Chemists from the University of Chicago have successfully assembled a massive model of the nuclear pore complex and the HIV-1 virus capsid.
Because viruses have to hijack someone else’s cell to replicate, they’ve gotten very good at it—inventing all sorts of tricks.
A new study from two simulations to unravel the complex biological processes that occur as viruses attack a cell.
In this case, Voth and Hudait focused on what’s known as the HIV capsid—the capsule containing HIV’s genetic material, which enters a host cell’s nucleus and forces the cell to make copies of the key HIV components.
The capsid is a complex piece of machinery, made of more than a thousand proteins assembled into a cone-like shape, with a smaller and larger end. To get into the host cell’s nucleus, it must sneak in. But scientists didn’t know exactly how this happens. “This part has been a mystery for years,” said Voth, the senior author on the paper. “For a long time, no one was sure whether the capsid broke apart before entering the pore or afterward, for example.”
Recent imaging studies have suggested the capsid stays intact wriggling through the nuclear pore complex. This is essentially the mail slot where the nucleus sends and receives deliveries.
“The pore complex is an incredible piece of machinery; it can’t let just anything into the nucleus of your cell, or you’d be in real trouble, but it’s got to let quite a bit of stuff in. And somehow, the HIV capsid has figured out how to sneak in,” Voth said. “The problem is, we can’t watch it live. You have to go to heroic experimental efforts to even get a single, moment-in-time snapshot.”
To fill in the gaps, Hudait built a painstaking computer simulation of both the HIV capsid and the nuclear pore complex—accounting for thousands of proteins working together.
Running the simulations, the scientists saw that it was much easier for the capsid to get into the pore by wedging its smallest end in first, and then gradually ratcheting itself in. “It doesn’t need active work to do it, it’s just physics—what we call an electrostatic ratchet,” said Voth. “It’s kind of like if you’ve ever had a seatbelt tighten up on you, where it just keeps getting tighter and tighter.”
They also found both the pore and the capsid deform as it goes. Interestingly, the lattice of molecules that make up the capsid structure develops little regions of less order to accommodate the stress of the pressure. “It’s not like a solid compressing or expanding, as one might have expected,” said Hudait.
The finding may help explain why capsids are cone-shaped, rather than a shape like a cylinder, which might seem at first easier to slip through a pore.

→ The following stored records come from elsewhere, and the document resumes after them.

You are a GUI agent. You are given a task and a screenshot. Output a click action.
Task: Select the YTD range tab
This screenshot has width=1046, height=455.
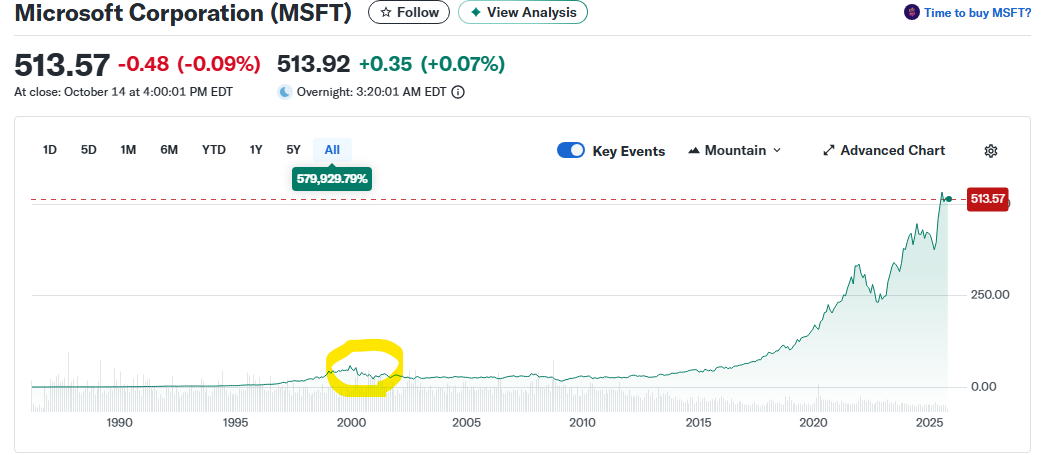[213, 150]
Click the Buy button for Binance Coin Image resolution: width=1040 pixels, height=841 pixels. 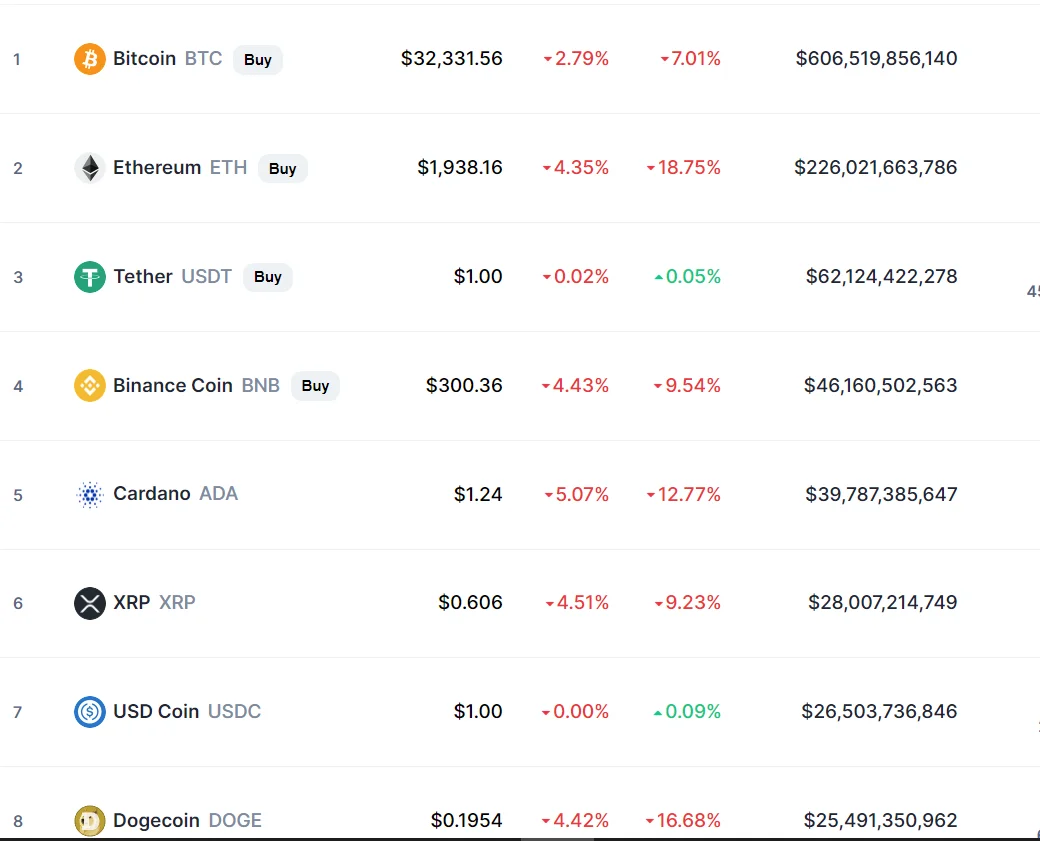[315, 385]
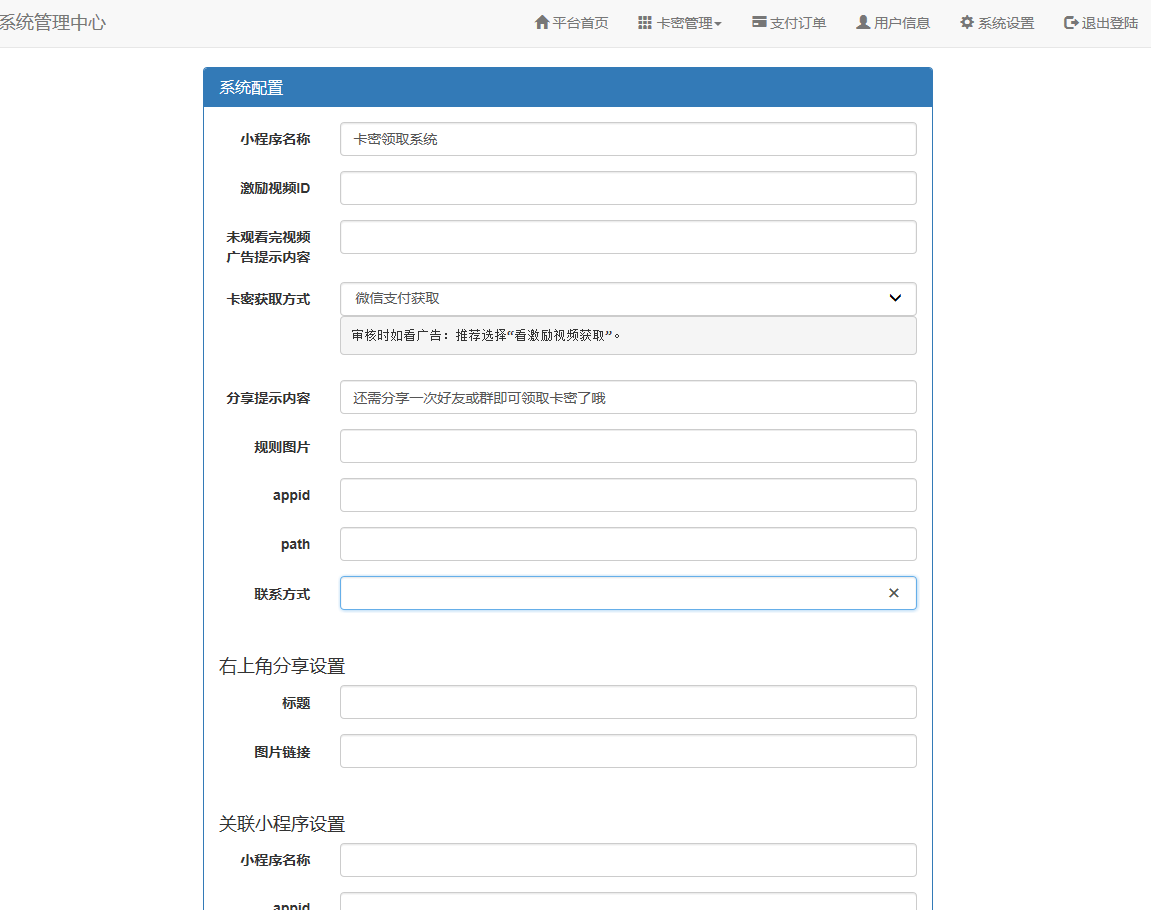Select the 分享提示内容 text field
This screenshot has width=1151, height=910.
click(628, 397)
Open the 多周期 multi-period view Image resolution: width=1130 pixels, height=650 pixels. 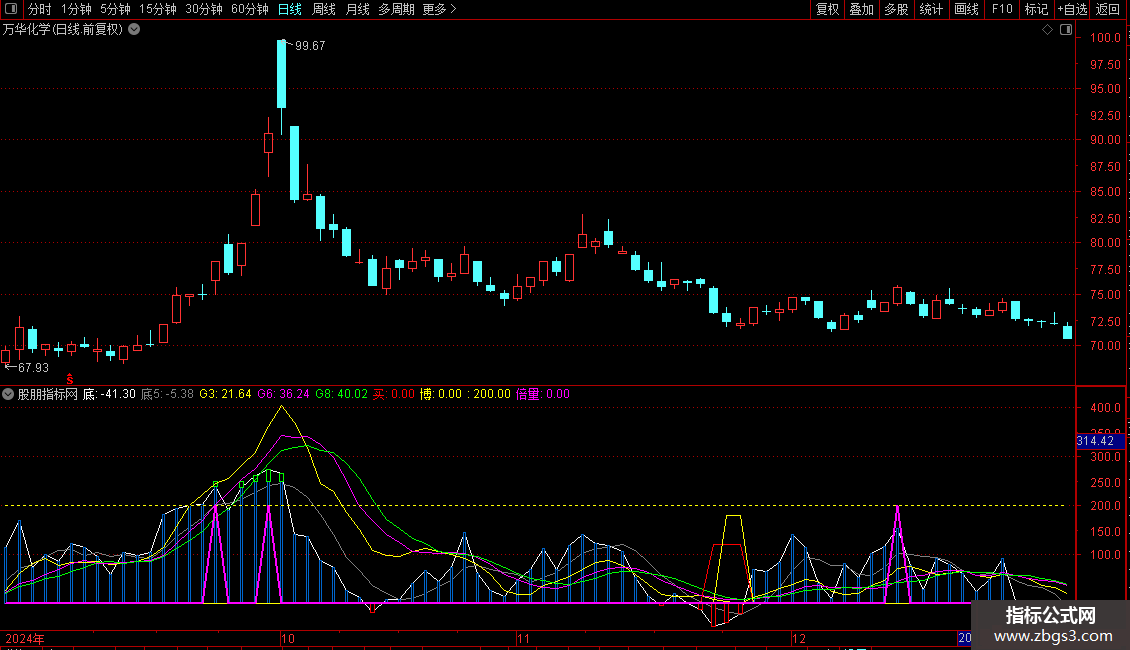[396, 10]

The scientists said that each detail in HIV’s journey through the body is an opportunity to find vulnerabilities where drugs could be developed to target. It’s also a look in the broader sense at a fundamental aspect of biology.

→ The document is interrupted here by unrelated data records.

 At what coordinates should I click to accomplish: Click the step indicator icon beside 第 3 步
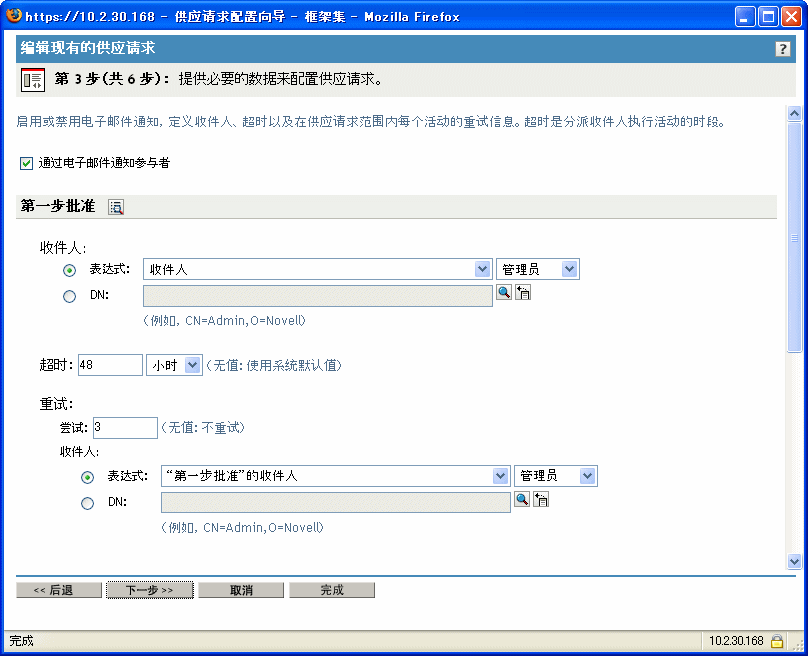(33, 78)
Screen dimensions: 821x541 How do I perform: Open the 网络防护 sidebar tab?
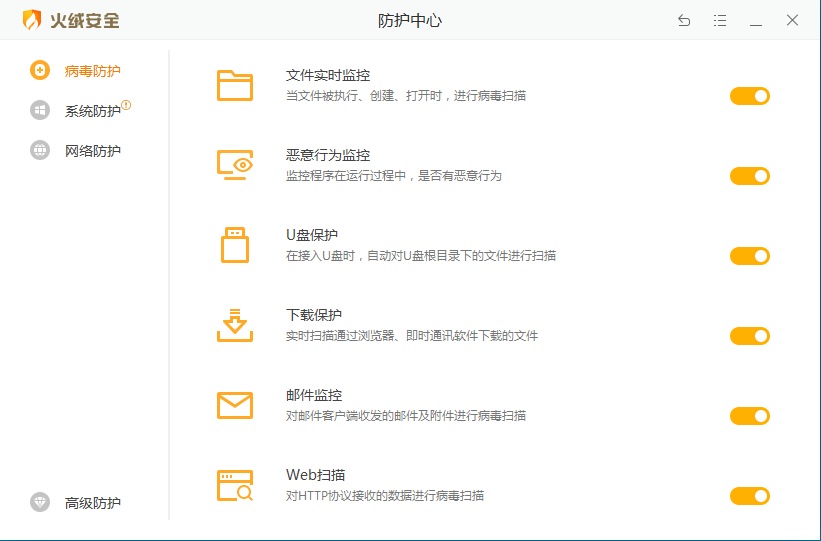[92, 151]
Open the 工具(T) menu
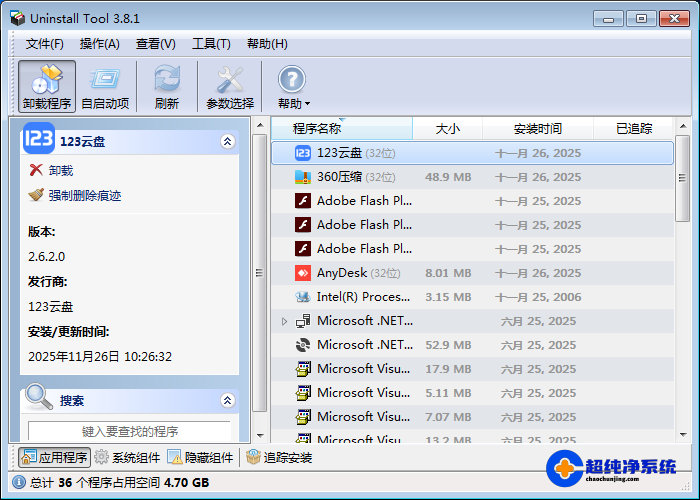 coord(211,44)
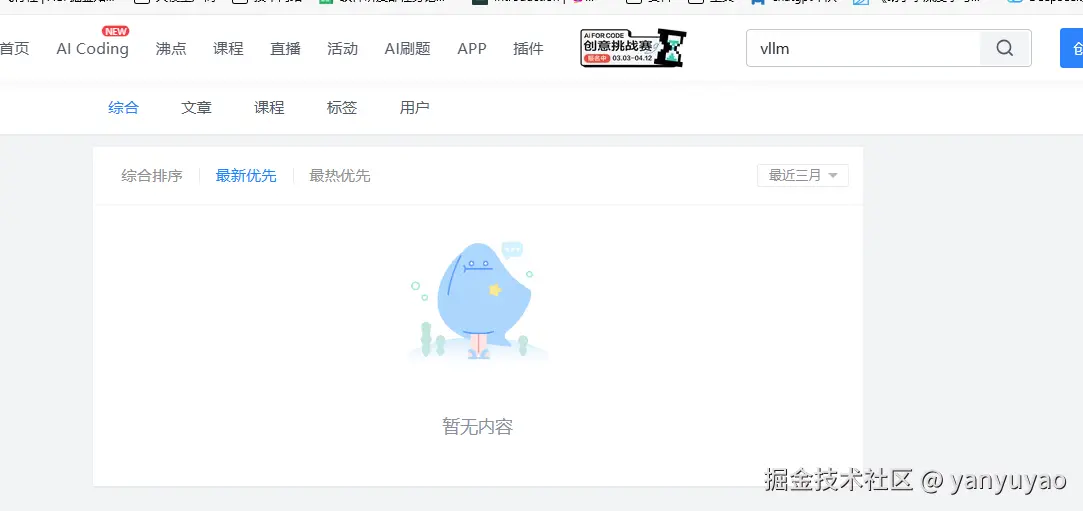Viewport: 1083px width, 511px height.
Task: Switch to the 文章 results tab
Action: pos(196,107)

“I think this modeling also gives us a new way to understand how many things get into the nucleus, not just HIV,” said Voth.
Reference: “HIV-1 capsid shape, orientation, and entropic elasticity regulate translocation into the nuclear pore complex” by Arpa Hudait and Gregory A. Voth, 19 January 2024, Proceedings of the National Academy of Sciences.
DOI: 10.1073/pnas.2313737121
The simulations were performed at the Texas Advanced Computing Center at the University of Texas at Austin and the Research Computing Center at UChicago.